Should the amount ordered to be paid be adjusted by deducting the direct costs Vanguard incurred due to cancellation of the job?

  1. In its application Vanguard claims:

    (a)$4,389 for check measure, drawings and engineering; and

    (b)$575 for materials custom designed and manufactured.

  2. As noted by the member at first instance Vanguard did not engage in those proceedings.  Therefore, there was no evidence at first instance that Vanguard had incurred any costs which it might be able to claim as offsetting costs under the contract.

  3. Contrary to the directions made on 3 August 2022, Vanguard failed to produce any fresh evidence in support of its submission that it undertook a check measure, produced any drawings, undertook any engineering analysis or manufactured any custom designed material for the project, nor the reasonable cost of such work. 
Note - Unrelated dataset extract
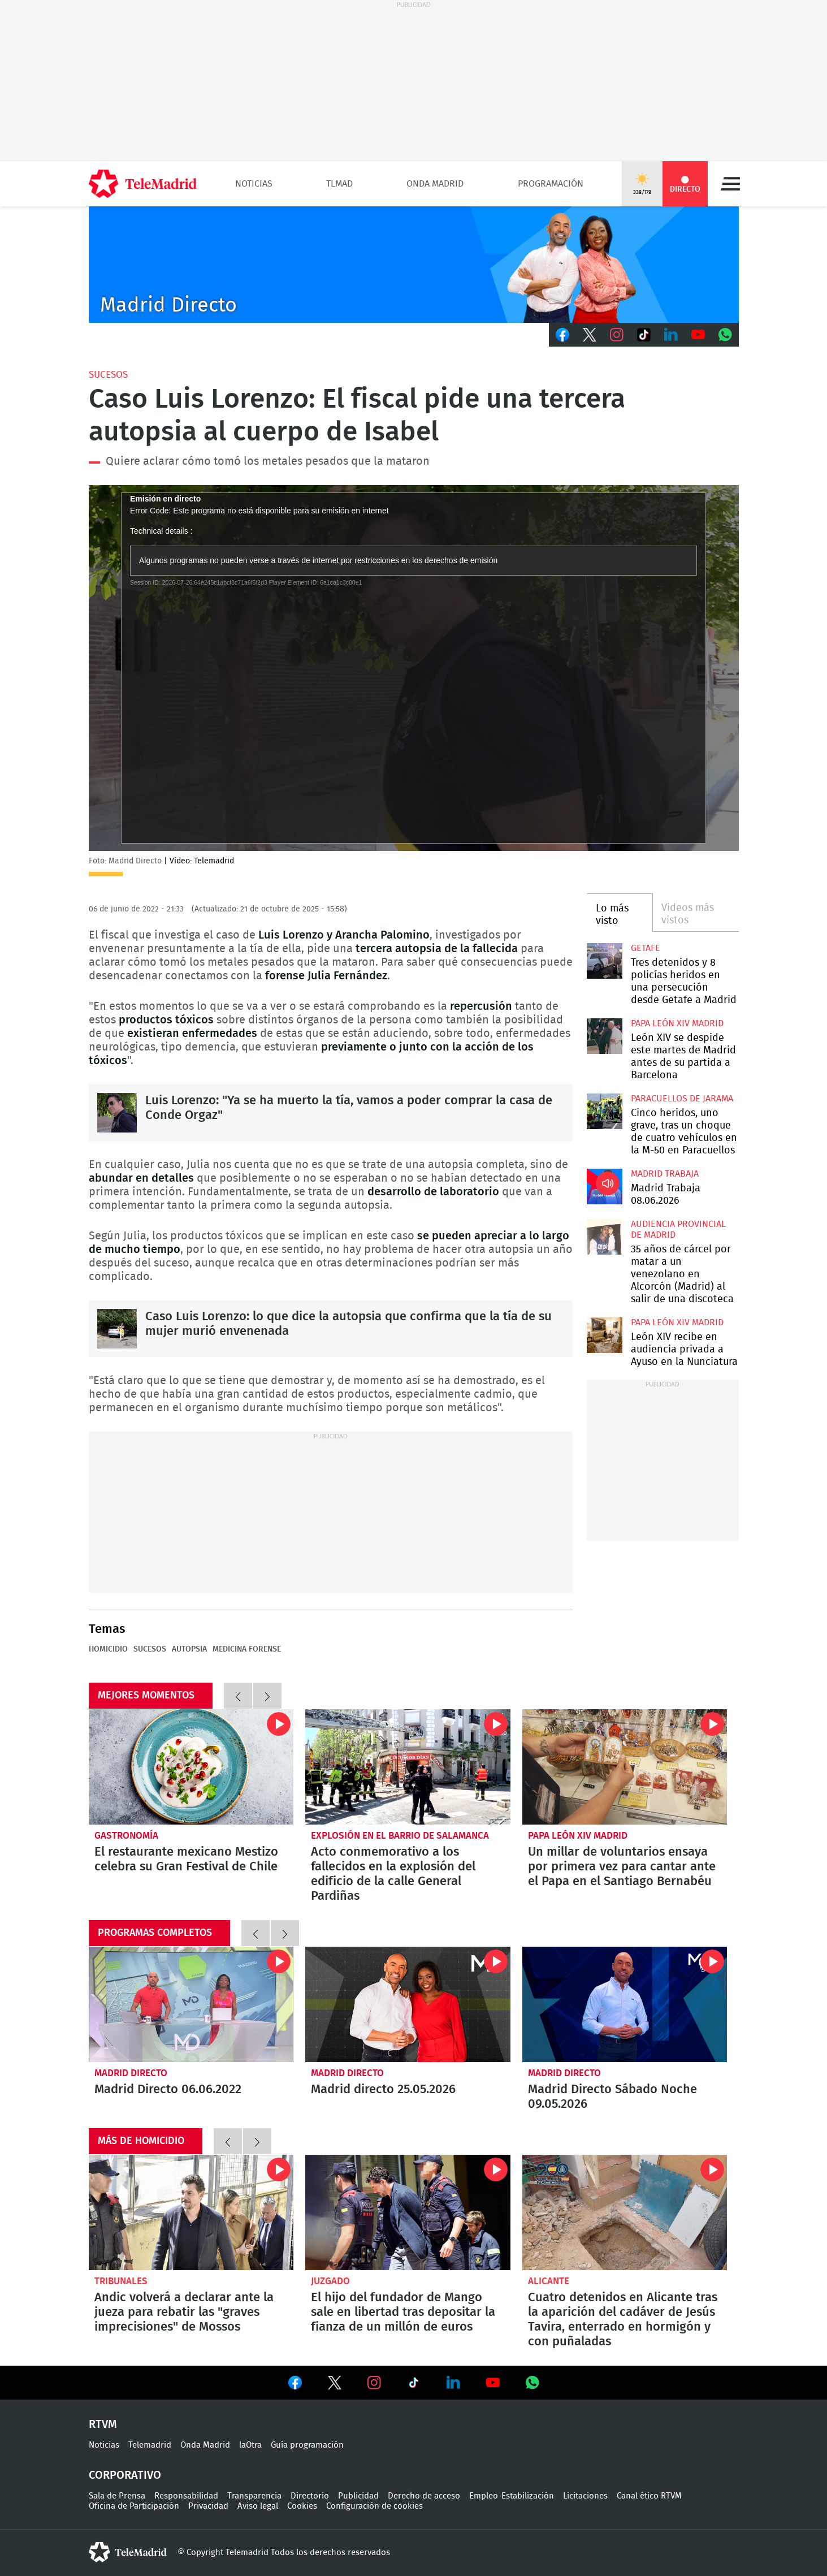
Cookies (302, 2506)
  4. The member did not err in failing to adjust the amount ordered to be paid by deducting the costs Vanguard allegedly incurred due to cancellation of the job because she had no evidence upon which such a finding could be made.  I cannot consider the question because Vanguard did not apply to rely on any evidence in support of its claim. 

Orders

  1. The decision at first instance is confirmed.